- TEXTE PROPOSÉ
▼

Dans le comportement à l’égard de la femme, proie et servante de la volupté commune, s’exprime l’infinie dégradation de l’homme vis à vis de lui même, car le secret de ce comportement trouve sa manifestation non équivoque, décisive, évidente, nue, dans le rapport de l’homme à la femme, et dans la manière dont le rapport direct et naturel des sexes est conçue. Le rapport immédiat, naturel, nécessaire de l’homme à l’homme est le rapport de l’homme à la femme. Dans le rapport naturel des sexes, le rapport de l’homme à la nature est immédiatement son rapport à l’homme ; de même, celui ci est son rapport immédiat à la nature, sa propre vocation naturelle. Il est la manifestation sensible, la démonstration concrète du degré jusqu’où l’essence humaine est devenue la nature, ou celle ci l’essence de celle là. Il permet de juger de tout le degré du développement humain. Du caractère de ce rapport, on peut conclure jusqu’à quel point l’homme est devenu pour lui même un être générique, humain, et conscient de l’être devenu. Le rapport de l’homme à la femme est le rapport le plus naturel de l’humain à l’humain ; c’est là qu’on apprend dans quelle mesure le comportement naturel de l’homme est devenu humain, ou dans quelle mesure l’essence humaine lui est devenue essence naturelle, dans quelle mesure sa nature humaine lui est devenue chose naturelle. Ce rapport révèle aussi dans quelle mesure le besoin de l’homme est devenu un besoin humain, donc dans quelle mesure l’autre en temps que tel lui est devenu un besoin humain, donc dans quelle mesure son existence la plus individuelle est en même temps celle d’un être social.
Le premier dépassement positif de la propriété privée, le communisme vulgaire, n’est qu’une manifestation de l’ignominie de la propriété privée, qui tend à s’imposer comme la communauté positive.
2° Le communisme : a) de nature encore politique démocratique ou despotique ; et b), visant la suppression de l’état mais d’une nature encore imparfaite, encore affligé de la propriété privée, c’est à dire de l’aliénation de l’homme. Sous ces deux formes le communisme à conscience d’être la réintégration de l’homme, le retour de l’homme à lui même, le dépassement de l’aliénation humaine ; mais, n’ayant pas encore compris la nature humaine du besoin, ni saisit l’essence positive de la propriété privée, il en est encore affecté et demeure sous son emprise. Certes, Il en a déjà saisit le concept mais l’essence lui en échappe encore.

▲

- VOS CONSIGNES
Reproduisez mot pour mot le passage du texte proposé qui va de « Le premier dépassement » à « en échappe encore. ». Les données qui suivent n'ont aucun lien avec le texte proposé.

- DONNÉES FOURNIES

▼

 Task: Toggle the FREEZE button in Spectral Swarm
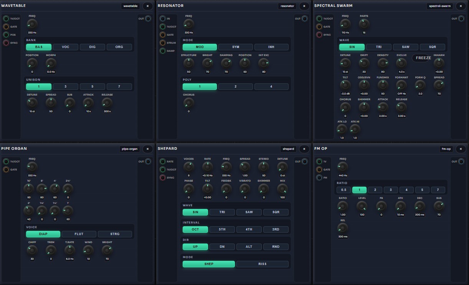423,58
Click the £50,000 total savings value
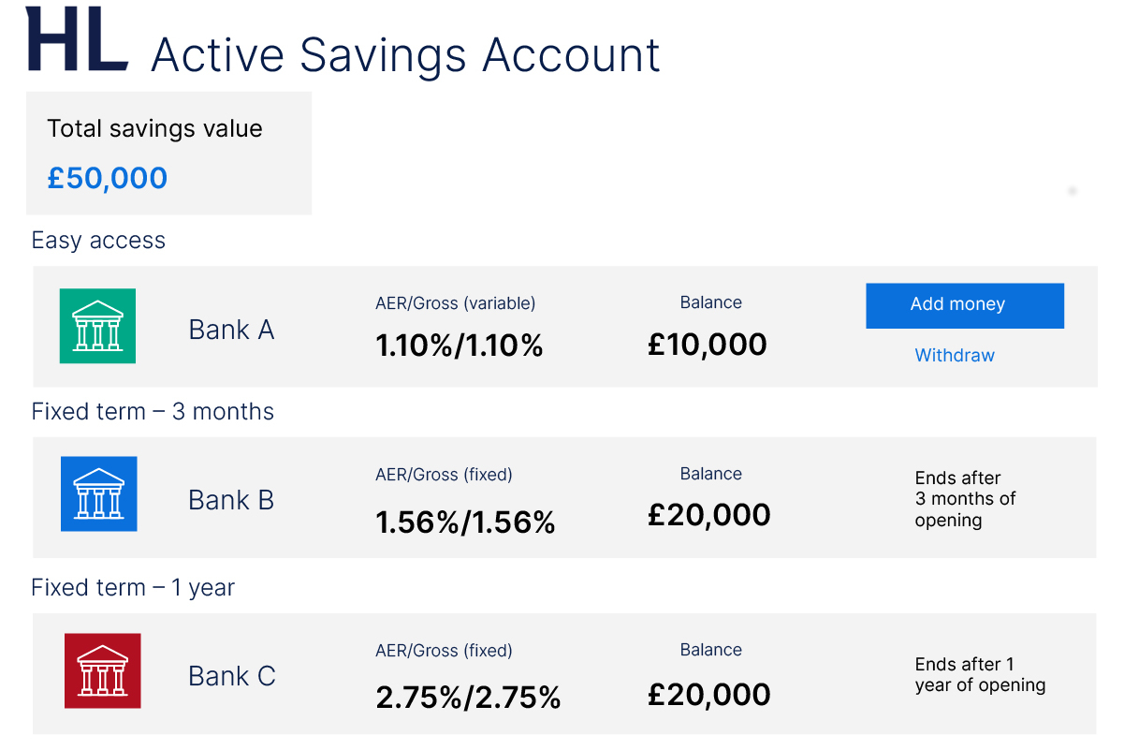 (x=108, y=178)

▲

- RÉPONSE COMPLÈTE
Le premier dépassement positif de la propriété privée, le communisme vulgaire, n’est qu’une manifestation de l’ignominie de la propriété privée, qui tend à s’imposer comme la communauté positive.
2° Le communisme : a) de nature encore politique démocratique ou despotique ; et b), visant la suppression de l’état mais d’une nature encore imparfaite, encore affligé de la propriété privée, c’est à dire de l’aliénation de l’homme. Sous ces deux formes le communisme à conscience d’être la réintégration de l’homme, le retour de l’homme à lui même, le dépassement de l’aliénation humaine ; mais, n’ayant pas encore compris la nature humaine du besoin, ni saisit l’essence positive de la propriété privée, il en est encore affecté et demeure sous son emprise. Certes, Il en a déjà saisit le concept mais l’essence lui en échappe encore.